Markdown and HTML solve related but distinct problems. HTML is a markup language that describes structured documents for browsers; Markdown is a lightweight shorthand that compiles to HTML and is meant to be read as plain text. Most modern content systems use both: Markdown for authoring, HTML for rendering. Understanding where each shines is the difference between content that is a joy to maintain and content that is a nightmare.
Side-by-Side Comparison
Markdown
Pros
- Readable as plain text — the source is intelligible without rendering
- Trivial syntax for the 90% case: headings, lists, links, bold, code, quotes
- Author-friendly — non-technical writers can produce clean structured content
- Compiles to clean, semantic HTML with minimal tooling
- Excellent for documentation, README files, chat messages, and CMS-driven blog posts
- Diff-friendly — changes in Markdown diffs cleanly in version control
- Widely supported: GitHub, GitLab, Notion, Slack, Discord, Reddit, Obsidian
Cons
- Limited expressiveness — complex layouts, tables, and styling need raw HTML escape hatches
- Inconsistent flavors (CommonMark, GFM, MDX, MultiMarkdown) make portability a real problem
- No native form controls, embedded scripts, or interactivity
- Cannot express semantic roles (article, nav, aside) without HTML escape hatches
- Image sizing, alignment, and captions are awkward without HTML extensions
HTML
Pros
- Full expressive power — every layout, semantic tag, form, and accessibility feature
- Native to every browser — no parser or renderer needed, just open the file
- Standardized by WHATWG with one canonical living spec
- Supports inline CSS and JavaScript for interactive content
- The target format for every Markdown compiler — universal ground truth
- Rich semantics: <article>, <nav>, <figure>, <time>, <abbr> for accessibility and SEO
Cons
- Verbose — even a simple list requires <ul><li>...</li></ul> instead of "- item"
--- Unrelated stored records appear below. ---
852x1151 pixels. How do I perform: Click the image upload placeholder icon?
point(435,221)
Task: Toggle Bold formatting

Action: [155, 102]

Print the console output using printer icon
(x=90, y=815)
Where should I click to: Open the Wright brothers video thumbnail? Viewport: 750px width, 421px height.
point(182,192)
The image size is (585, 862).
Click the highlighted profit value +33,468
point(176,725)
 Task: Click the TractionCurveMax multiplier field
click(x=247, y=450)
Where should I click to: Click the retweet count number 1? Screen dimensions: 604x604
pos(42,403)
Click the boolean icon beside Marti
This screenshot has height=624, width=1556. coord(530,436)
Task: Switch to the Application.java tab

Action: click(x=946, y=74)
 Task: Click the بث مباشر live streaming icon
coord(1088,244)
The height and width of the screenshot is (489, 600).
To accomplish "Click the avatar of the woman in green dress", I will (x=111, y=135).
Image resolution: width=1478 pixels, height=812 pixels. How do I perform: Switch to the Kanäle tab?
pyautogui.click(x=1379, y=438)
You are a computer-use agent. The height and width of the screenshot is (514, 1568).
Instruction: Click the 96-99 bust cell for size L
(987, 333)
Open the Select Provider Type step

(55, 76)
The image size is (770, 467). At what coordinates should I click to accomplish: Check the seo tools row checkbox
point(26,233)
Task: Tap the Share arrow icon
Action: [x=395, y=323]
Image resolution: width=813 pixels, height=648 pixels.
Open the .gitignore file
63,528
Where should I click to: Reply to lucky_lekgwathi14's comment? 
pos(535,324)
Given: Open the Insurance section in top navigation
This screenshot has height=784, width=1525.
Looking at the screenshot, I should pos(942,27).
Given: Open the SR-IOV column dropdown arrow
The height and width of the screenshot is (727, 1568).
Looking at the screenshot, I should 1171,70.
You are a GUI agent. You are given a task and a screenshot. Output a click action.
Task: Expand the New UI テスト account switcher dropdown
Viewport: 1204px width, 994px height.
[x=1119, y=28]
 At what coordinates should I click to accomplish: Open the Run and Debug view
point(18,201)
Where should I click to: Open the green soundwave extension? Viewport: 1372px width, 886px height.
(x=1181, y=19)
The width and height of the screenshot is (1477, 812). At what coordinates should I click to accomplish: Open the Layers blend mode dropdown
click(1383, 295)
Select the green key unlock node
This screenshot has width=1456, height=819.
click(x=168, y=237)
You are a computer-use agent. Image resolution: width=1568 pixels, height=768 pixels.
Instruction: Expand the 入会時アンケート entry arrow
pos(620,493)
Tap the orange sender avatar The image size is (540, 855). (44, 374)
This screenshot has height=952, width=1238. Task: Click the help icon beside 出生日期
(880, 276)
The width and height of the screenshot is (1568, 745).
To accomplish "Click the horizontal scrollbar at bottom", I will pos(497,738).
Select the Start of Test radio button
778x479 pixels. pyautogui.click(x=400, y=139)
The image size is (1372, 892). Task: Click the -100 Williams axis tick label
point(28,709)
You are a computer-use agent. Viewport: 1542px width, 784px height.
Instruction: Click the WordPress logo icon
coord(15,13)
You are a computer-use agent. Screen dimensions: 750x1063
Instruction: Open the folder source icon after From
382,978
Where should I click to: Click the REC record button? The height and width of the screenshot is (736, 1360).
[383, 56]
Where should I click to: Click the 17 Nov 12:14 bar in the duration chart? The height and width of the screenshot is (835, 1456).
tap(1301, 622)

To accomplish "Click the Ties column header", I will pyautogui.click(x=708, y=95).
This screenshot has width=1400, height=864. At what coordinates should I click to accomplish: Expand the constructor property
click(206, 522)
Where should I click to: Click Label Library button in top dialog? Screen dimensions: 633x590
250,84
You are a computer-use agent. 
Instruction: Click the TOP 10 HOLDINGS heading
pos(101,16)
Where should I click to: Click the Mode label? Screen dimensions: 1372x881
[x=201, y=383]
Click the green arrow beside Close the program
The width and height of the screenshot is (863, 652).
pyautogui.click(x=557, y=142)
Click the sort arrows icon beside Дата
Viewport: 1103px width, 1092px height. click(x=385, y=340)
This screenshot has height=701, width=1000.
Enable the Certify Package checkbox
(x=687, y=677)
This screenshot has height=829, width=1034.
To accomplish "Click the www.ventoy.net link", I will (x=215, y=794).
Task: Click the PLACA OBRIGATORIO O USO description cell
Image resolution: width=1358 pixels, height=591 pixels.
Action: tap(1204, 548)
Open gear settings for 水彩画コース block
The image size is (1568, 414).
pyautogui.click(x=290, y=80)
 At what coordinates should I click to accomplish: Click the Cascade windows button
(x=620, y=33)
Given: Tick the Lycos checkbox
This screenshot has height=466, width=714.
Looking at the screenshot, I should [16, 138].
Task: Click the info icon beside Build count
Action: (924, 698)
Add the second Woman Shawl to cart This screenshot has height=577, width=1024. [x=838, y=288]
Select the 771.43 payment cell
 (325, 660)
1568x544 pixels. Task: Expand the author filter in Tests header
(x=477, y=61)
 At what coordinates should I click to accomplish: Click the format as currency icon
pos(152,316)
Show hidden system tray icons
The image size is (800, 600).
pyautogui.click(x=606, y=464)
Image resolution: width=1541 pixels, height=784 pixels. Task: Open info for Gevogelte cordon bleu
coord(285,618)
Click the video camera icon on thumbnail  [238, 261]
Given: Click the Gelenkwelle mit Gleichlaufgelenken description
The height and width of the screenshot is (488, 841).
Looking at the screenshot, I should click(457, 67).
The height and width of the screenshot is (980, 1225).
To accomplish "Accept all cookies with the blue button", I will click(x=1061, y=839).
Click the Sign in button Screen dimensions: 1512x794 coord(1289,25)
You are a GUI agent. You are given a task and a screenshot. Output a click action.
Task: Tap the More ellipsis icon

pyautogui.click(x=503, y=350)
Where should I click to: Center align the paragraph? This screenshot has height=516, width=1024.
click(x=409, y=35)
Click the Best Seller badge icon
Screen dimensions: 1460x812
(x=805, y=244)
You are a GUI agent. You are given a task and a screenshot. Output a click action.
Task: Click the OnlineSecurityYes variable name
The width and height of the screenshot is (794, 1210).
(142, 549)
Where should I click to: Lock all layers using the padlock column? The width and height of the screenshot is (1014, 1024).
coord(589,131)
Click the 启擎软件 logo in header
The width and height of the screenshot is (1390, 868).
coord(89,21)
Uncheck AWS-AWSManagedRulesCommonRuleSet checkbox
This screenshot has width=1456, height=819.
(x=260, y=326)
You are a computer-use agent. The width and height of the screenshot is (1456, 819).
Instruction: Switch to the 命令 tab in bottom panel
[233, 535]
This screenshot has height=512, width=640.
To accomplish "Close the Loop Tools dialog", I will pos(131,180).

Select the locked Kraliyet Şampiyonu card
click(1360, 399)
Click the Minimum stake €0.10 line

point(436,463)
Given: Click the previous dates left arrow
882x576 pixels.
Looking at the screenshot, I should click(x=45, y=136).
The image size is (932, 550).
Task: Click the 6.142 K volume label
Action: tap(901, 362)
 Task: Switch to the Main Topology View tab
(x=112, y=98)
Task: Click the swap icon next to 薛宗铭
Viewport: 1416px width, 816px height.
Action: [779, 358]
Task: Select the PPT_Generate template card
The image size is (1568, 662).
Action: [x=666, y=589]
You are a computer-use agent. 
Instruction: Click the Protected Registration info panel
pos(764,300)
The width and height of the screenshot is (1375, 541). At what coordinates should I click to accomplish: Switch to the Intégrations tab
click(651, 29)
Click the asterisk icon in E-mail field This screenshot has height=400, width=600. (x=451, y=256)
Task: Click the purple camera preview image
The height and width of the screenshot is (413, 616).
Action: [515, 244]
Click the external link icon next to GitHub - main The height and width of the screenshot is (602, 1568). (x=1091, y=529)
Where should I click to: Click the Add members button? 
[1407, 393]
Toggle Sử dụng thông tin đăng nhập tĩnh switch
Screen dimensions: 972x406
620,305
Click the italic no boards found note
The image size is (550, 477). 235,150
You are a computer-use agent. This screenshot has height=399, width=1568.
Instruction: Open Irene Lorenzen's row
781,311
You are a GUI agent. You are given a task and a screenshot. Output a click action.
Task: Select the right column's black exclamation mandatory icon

- Hard to read as raw text — angle brackets and closing tags obscure the content
- Steep learning curve for non-technical authors
- Easy to introduce invalid or inaccessible markup when hand-written
- Tooling-heavy to author at scale — WYSIWYG editors often produce bloated HTML
- Harder to diff cleanly — tag noise obscures content changes in version control
The Verdict
Author content in Markdown whenever the structure is documents, posts, docs, READMEs, or chat — anything where the 90% case is headings, paragraphs, lists, links, and code. Drop into raw HTML when you need layout, forms, interactive elements, accessibility semantics, or precise styling that Markdown cannot express. The two are not competitors — Markdown is the authoring layer, HTML is the rendering layer, and the best content pipelines let you mix them freely (most Markdown parsers support inline HTML).